Introduction - Installing a Node
The current release of our TestNet package includes a single installation with a simplified auto-update mechanism. A node installation consists of two folders: the binaries (bin) and the data (data) folders. The bin folder can be anywhere you choose, but we recommend the location
~/node, and we will reference this location later in the documentation so remember to replace with the name that you chose if different. We assume this folder is dedicated to Algorand binaries and will archive it before each update. Note that we do not currently delete anything, but instead we will overwrite our own binaries and add new ones.
When installing for the first time we will ask you to specify a data folder. We recommend using a location under your node folder, e.g.
~/node/data. See Node Overview for a detailed list of all files that are installed on your computer and their functions. You can also set an environment variable that points to the data directory and goal will use this location if a specific data folder is not specified.
Installing a new node is generally a 3 to 4-step process and will depend on the operating system. Choose your operating system below for a step-by-step guide to setting up your environment and installing the correct package for your platform.
One of the motivations behind running TestNet, and having many participants, is to collect telemetry so we have insight into the software's performance and usage. For this reason, the first time you start your node, we enable telemetry by default. In addition to allowing us to collect telemetry, we encourage you to configure a hostname for your machine. This is optional but it will allow us to identify sources of telemetry and more easily diagnose issues. Follow the commands below to setup telemetry, replacing <hostname> with your desired hostname (e.g. 'SarahsLaptop').
goal logging enable -n <hostname>
If this reports an error instead of your node and GUID values, double-check that you have completed all the steps outlined above.
goal logging. The output contains the name and GUID of your node. We encourage you to submit the output via the following form: Telemetry Registration. This will allow us to correlate you with your telemetry so we can contact you if we see something that needs further investigation. This data will be used for the sole purpose of improving and supporting the TestNet and later MainNet.
If you wish to disable telemetry, you can do so by running the following command:
goal logging disable
Running the goal logging commands will create and update the logging configuration settings stored in ~/.algorand/logging.config.

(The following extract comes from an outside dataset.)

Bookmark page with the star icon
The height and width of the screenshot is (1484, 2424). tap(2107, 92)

Now you are ready to start your node! We will assume that you are in your node directory and that your data directory is named
data. Run the following command:
goal node start -d data
You should now have a running algorand node! You can verify the daemon is running with:
If it outputs a number (i.e., a process ID) then algod is running.
Sync Node with Network
When you first start a node, it will need to sync with the network. This process can take a while as your node is loading up the current ledger and catching up to the rest of the network. You can check the status of your node by running the following goal command:
goal node status -d data
Or watch the process live with our carpenter tool. It is a long-running program so Ctrl+c to stop watching.
carpenter -d data
goal node status command will return information about the node and what block number it is currently processing. When your node is caught up with the rest of the network, the "Sync Time" will be 0.0 as in the example response below.

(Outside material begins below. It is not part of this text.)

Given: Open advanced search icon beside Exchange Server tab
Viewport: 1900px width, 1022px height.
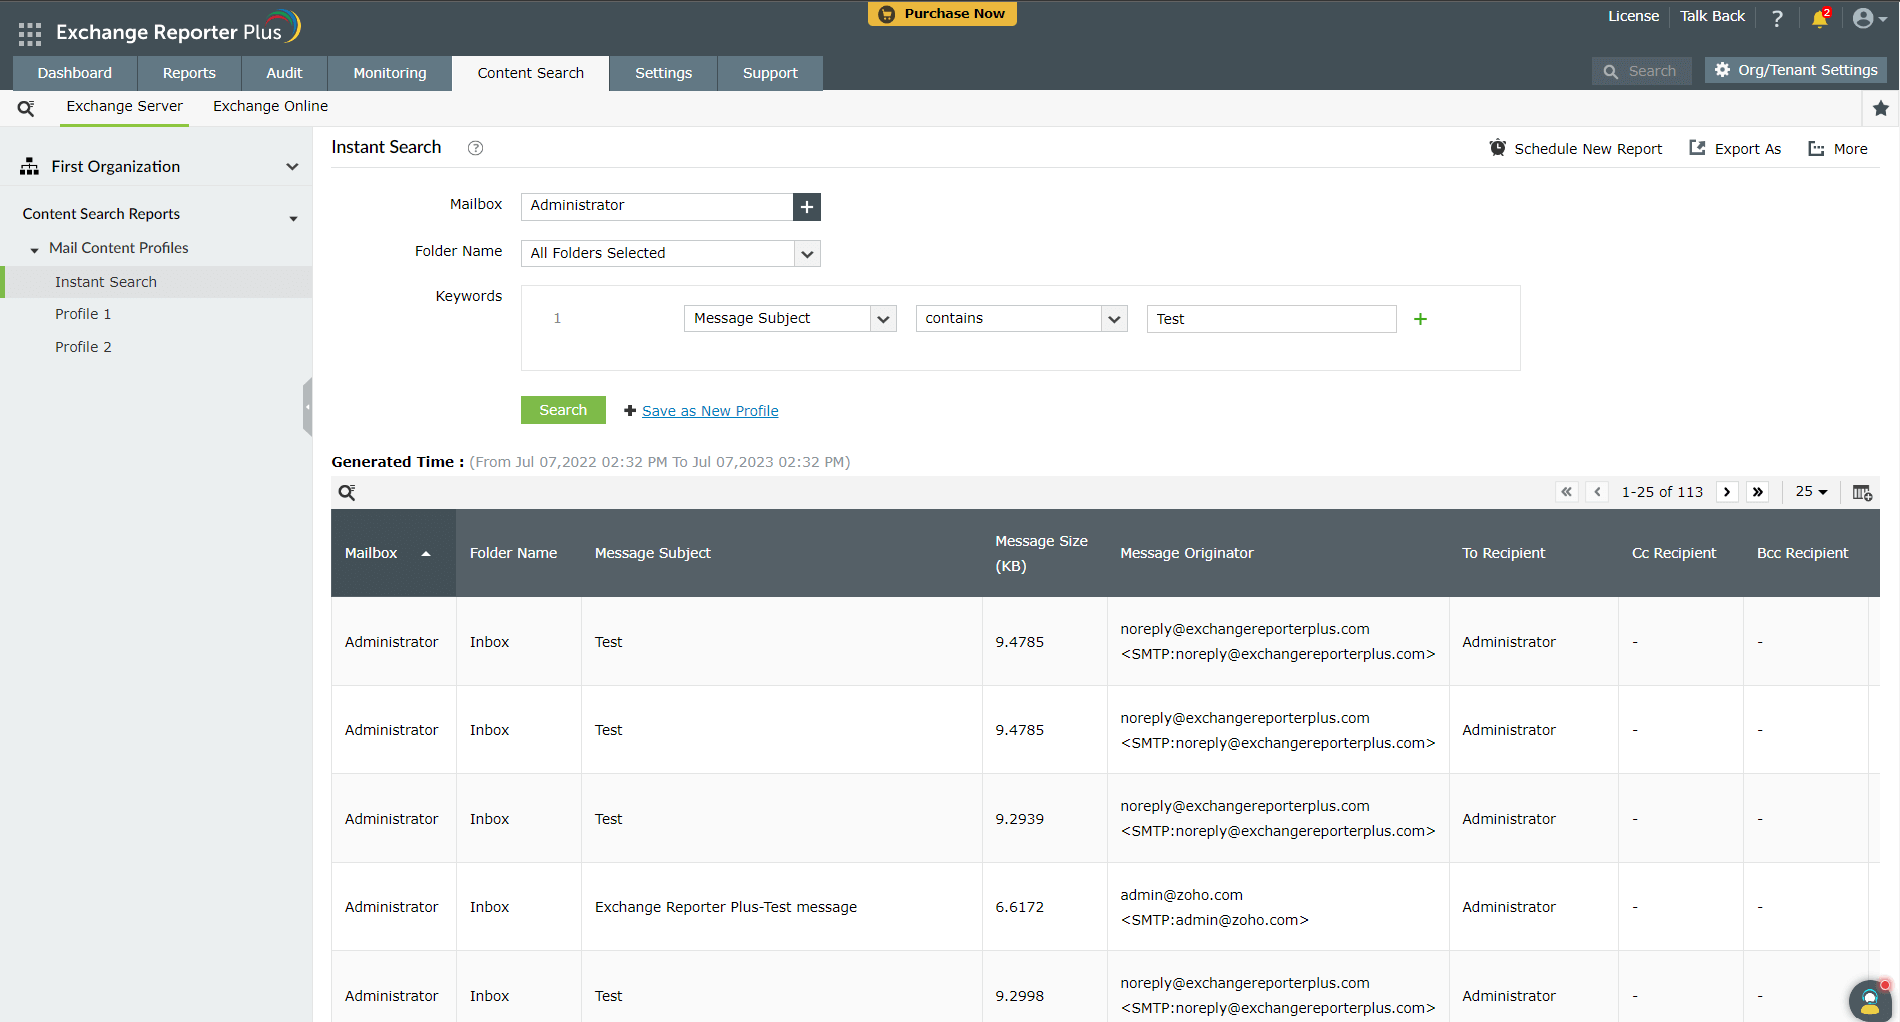Looking at the screenshot, I should (x=26, y=107).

Last committed block: 64529 Time since last block: 0.9s Sync Time: 0.0s Last consensus protocol: v0 Next consensus protocol: v0 Round for next consensus protocol: 64530 Next consensus protocol supported: true
Check for Updates
To check for and install the latest update, you can simply run
./update.sh -d ~/node/data at any time from within your node directory. It will query S3 for available builds and see if any are newer than your installed version. To force an update, you can delete algod and run
./update.sh -i -c stable -d ~/node/data again. If there is a newer version, it’s downloaded and unpacked before we shut down your node, back up your files, and install the update. If any part of the process fails, we attempt to restore your previous version (bin and data) and restart the node. If it succeeds, we’ll start the new version of the node even if it wasn’t running when you initiated the update.